Earlier, local media reported on the possible arrest of Babanov. If Babanov returns from abroad, he can be taken into custody, the Asia News reported on November 2.

The rallies in Babanov’s home region of Talas were organized by his supporters, said head of the presidential administration Almaz Usenov in an interview with the Azattyk radio. The words of President Atambayev about the Manas epic were correct and the head of state will not apologize, Usenov said.

Since October 16, residents of Talas, not pleased with the results of the presidential elections, have held rallies. The reason for the latest rallies was the resentment of Talas residents with the words of Atambayev, who allegedly called them descendants of the enemies of Manas — Abyke and Kobosh.

On October 28, Atambayev criticized the rally in Talas city. He said that he was greatly saddened by the fact that during the rally in support of Babanov, young people did not want to listen to the excerpt from the Manas epic, which the Talas governor wanted to read. Atambayev spoke about the value of the epic, which can rightly be in second place after the Koran. Atambayev complained that the young people were led by the provocations of the descendants of Kobosh and Abyke, if they ignored the epic.

Political scientist Ainura Arzimatova said that Babanov was behind the rally in Talas, adding that those actions could lead to a split in society.

“In the election debates [President-elect] Sooronbai Jeenbekov promised Babanov to start fighting corruption from him. Now, when the results of the election have been summed up, Babanov decided to protect himself by the Talas people ready to go to the rally, and the demand that the president apologize was just an excuse,” Arzimatova said.

People were concerned about the idea of reviewing the results of the presidential election. “Of course, the fact that they were angrily shouting towards the governor indicates at regionalism. They think that if Babanov got 82% of the votes in Talas, he should become president. But the Talas oblast is not all of Kyrgyzstan,” Arzimatova concluded.

The Talas province is Babanov’s “small homeland”, he was born there.

According to the official results of the presidential elections that took place on October 15, Jeenbekov received the largest number of votes – 54.22%, followed by Babanov with 33.49%.

The richest man in Kyrgyzstan

According to the Central Election Commission of Kyrgyzstan, out of 11 candidates who participated in the presidential election, Babanov had the largest pre-election promotion fund, 200.5 million soms.
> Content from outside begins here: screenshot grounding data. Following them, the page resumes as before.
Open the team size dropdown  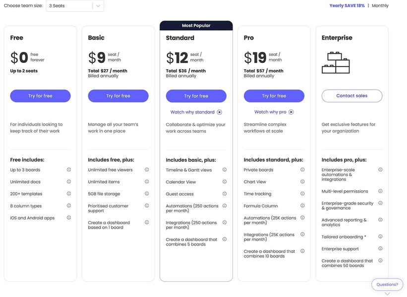pyautogui.click(x=98, y=6)
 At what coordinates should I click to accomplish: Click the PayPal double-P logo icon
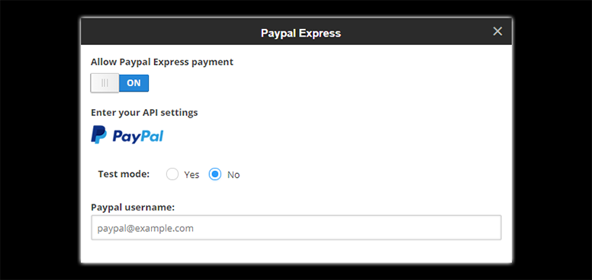click(99, 135)
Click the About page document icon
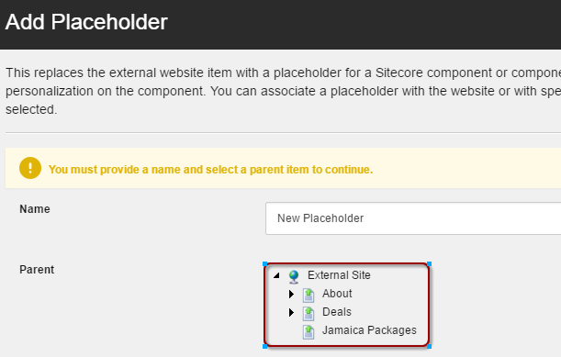This screenshot has height=357, width=561. pyautogui.click(x=309, y=295)
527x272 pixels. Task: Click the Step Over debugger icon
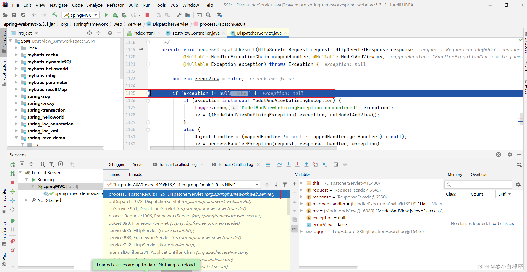tap(279, 164)
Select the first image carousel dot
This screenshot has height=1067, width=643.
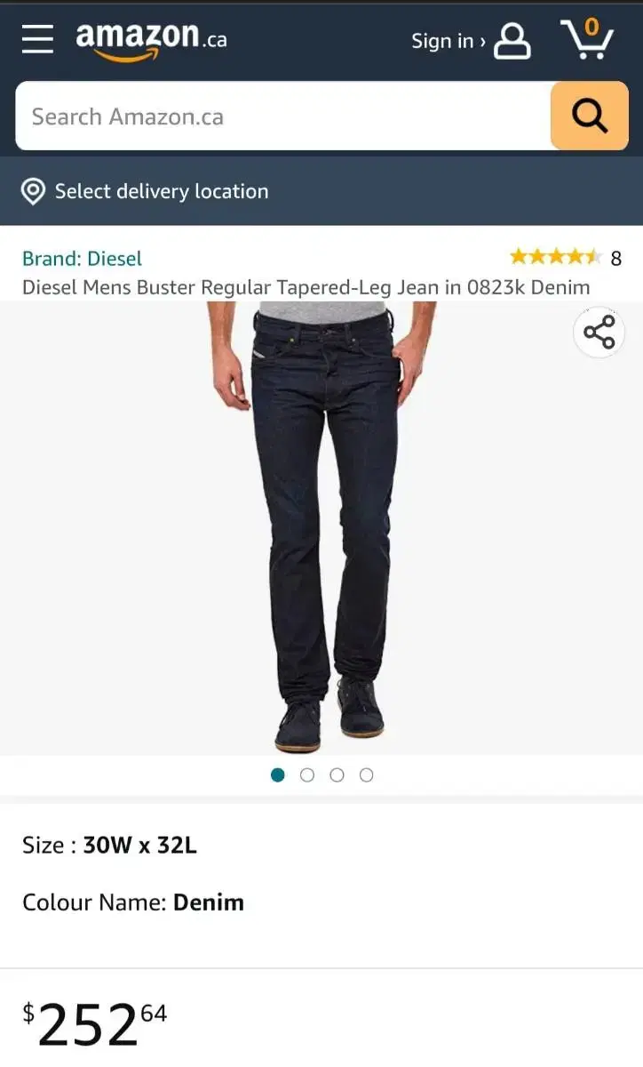click(x=278, y=774)
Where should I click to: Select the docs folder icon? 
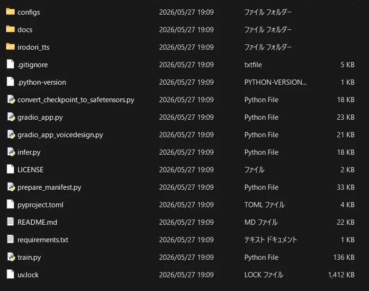coord(10,29)
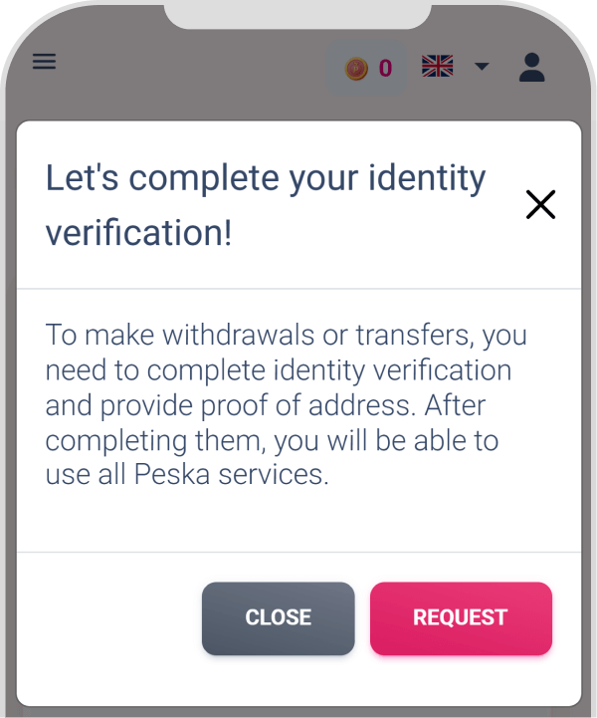Expand the language dropdown arrow
The height and width of the screenshot is (718, 597).
point(482,67)
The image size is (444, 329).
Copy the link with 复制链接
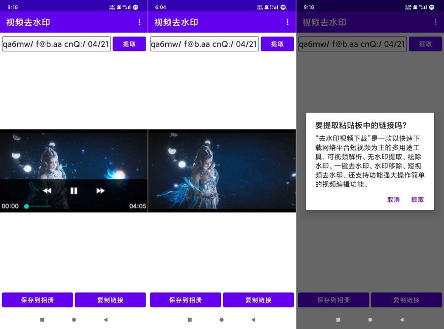click(111, 299)
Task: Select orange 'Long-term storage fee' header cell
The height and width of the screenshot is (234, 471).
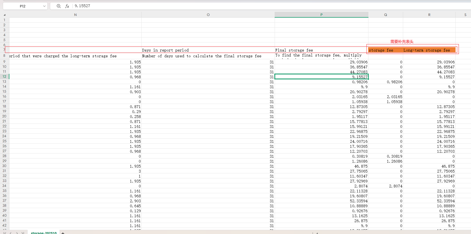Action: (429, 50)
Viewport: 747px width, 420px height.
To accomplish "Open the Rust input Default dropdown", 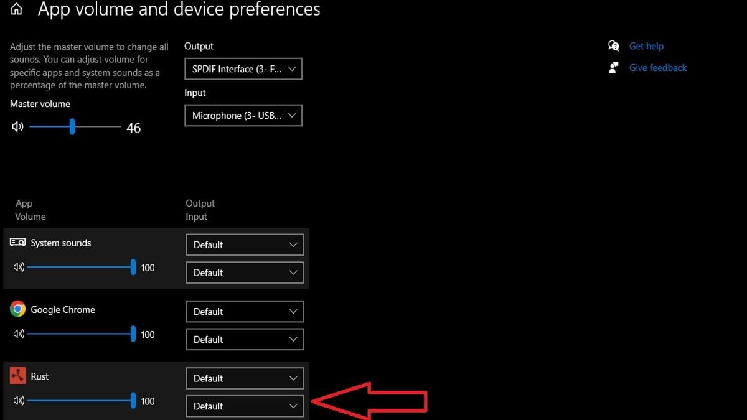I will [244, 406].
With a fortune estimated at $1.5 billion, he is considered the richest Kyrgyz in the world. Prior to entering politics, he was engaged in business and headed large companies involved in the export of cotton and the supply of petroleum products to the country.

Babanov is the owner of a cement plant in the Penza region of Russia. The plant with a $370 million budget annually produces 1.86 million tons of cement.

He also owns Internet media and a TV channel, an auto market and a bank in Bishkek. The recently opened Asia Mall in Bishkek belongs to his wife Rita Birbaeva, who received a $17 million loan from the Russian-Kyrgyz Development Fund for its construction.


In 2005, after the Tulip Revolution, Babanov was elected to Parliament. In 2007, he joined the opposition, demanding the resignation of President Kurmanbek Bakiyev. After the revolution of 2010, he joined the government of Almazbek Atambayev as the first deputy prime minister.

Under President Akayev, Babanov was a close friend of President’s son Aidar Akayev, and that friendship led his business to prosperity. Later, he continued his career and business with Maxim Bakiyev, son of the second Kyrgyz president.

After the April 2010 revolution, Babanov became the leader of the Respublika political party.

After Atambayev was elected president in October 2011, Babanov was prime minister but left the post after in August 2012, he was accused of receiving a horse worth $1.2 million from a Turkish businessman.